DATA RECORDS:
-=-=-=-=-
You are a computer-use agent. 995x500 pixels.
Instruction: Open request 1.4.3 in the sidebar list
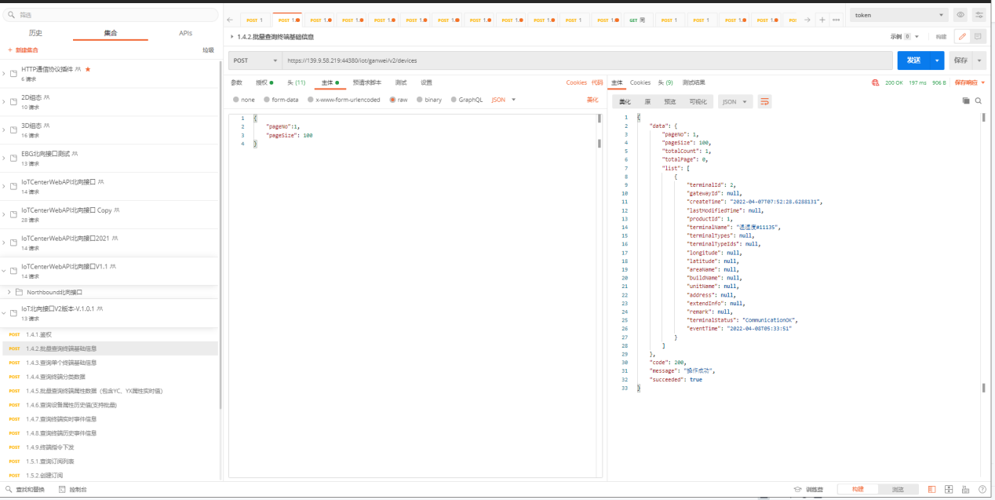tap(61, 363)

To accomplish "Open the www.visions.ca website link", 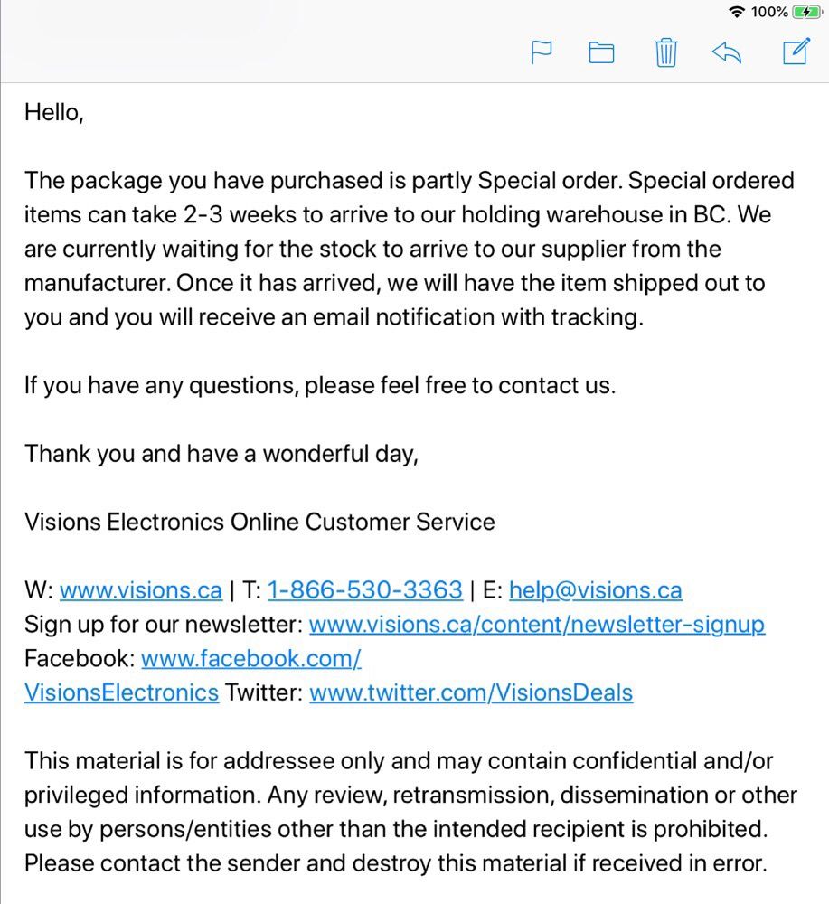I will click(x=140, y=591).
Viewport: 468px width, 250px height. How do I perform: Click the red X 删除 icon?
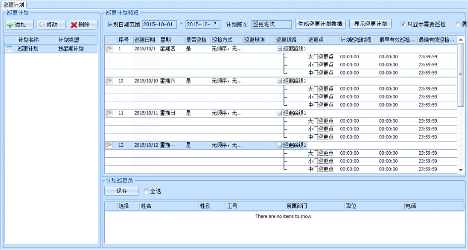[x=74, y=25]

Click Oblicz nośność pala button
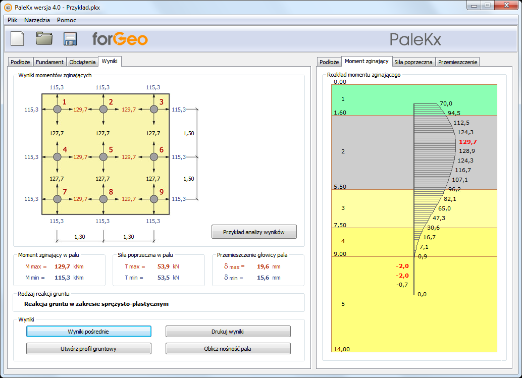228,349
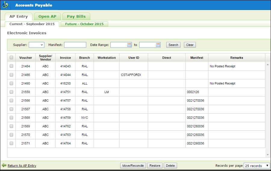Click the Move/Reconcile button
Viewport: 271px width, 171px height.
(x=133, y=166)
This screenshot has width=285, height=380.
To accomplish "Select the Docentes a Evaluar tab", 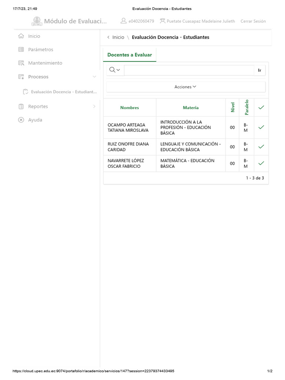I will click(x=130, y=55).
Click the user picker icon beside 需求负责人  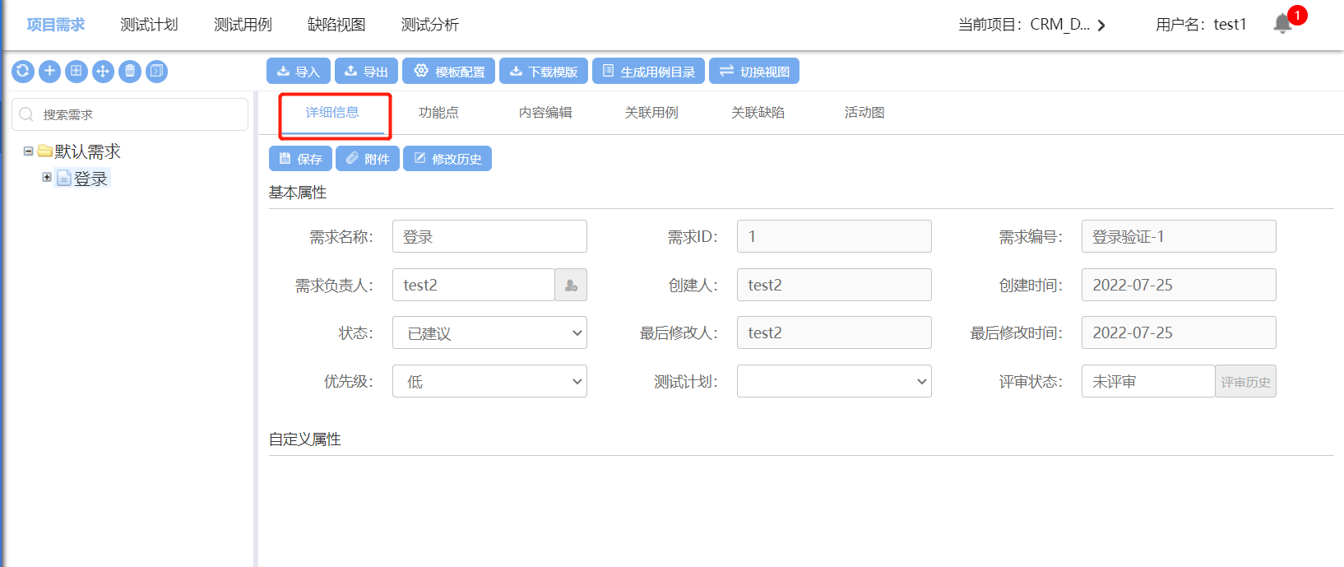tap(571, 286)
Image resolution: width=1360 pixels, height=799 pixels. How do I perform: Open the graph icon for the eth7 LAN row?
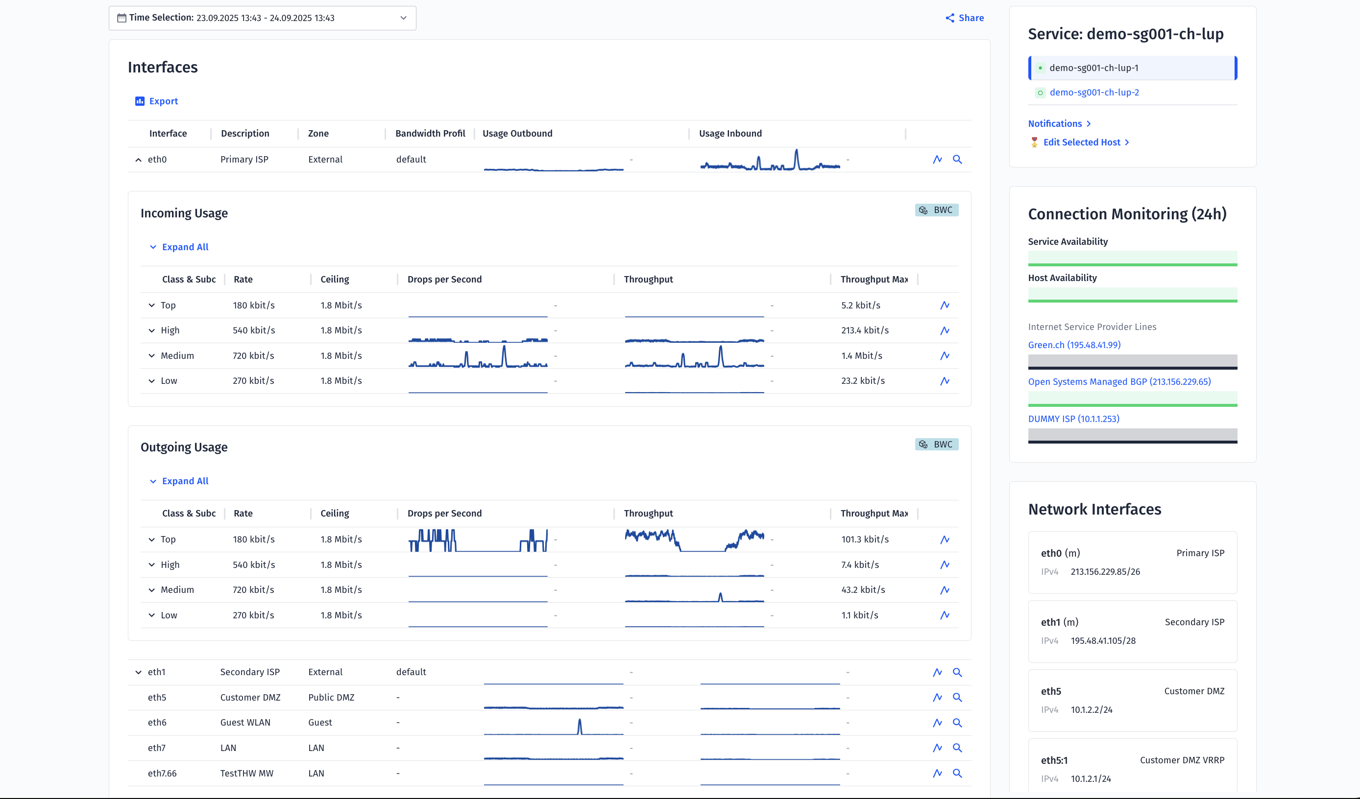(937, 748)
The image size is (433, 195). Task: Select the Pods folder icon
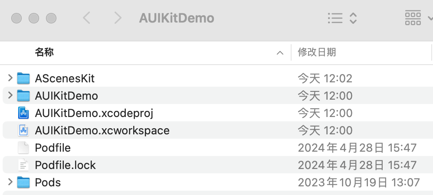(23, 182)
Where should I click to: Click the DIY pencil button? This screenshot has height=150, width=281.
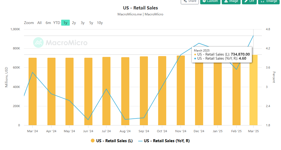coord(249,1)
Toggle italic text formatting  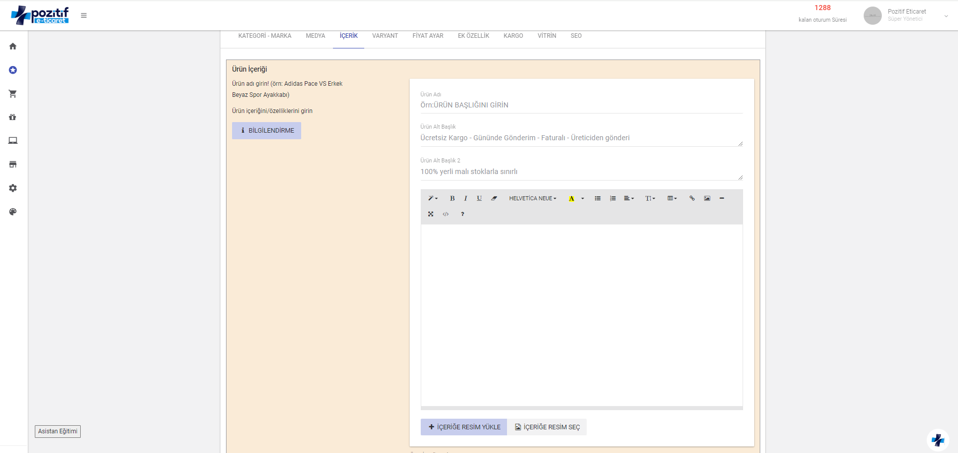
-=-=-=-=-
WHAT YOU HAVE TO DO:
Pick out each line in the records above that contains the word "Viewport", and copy those lines.

SOLUTION TO THE EXERCISE:
Viewport: 468px width, 250px height. How do I perform: Click the red X 删除 icon?
Viewport: 271px width, 171px height.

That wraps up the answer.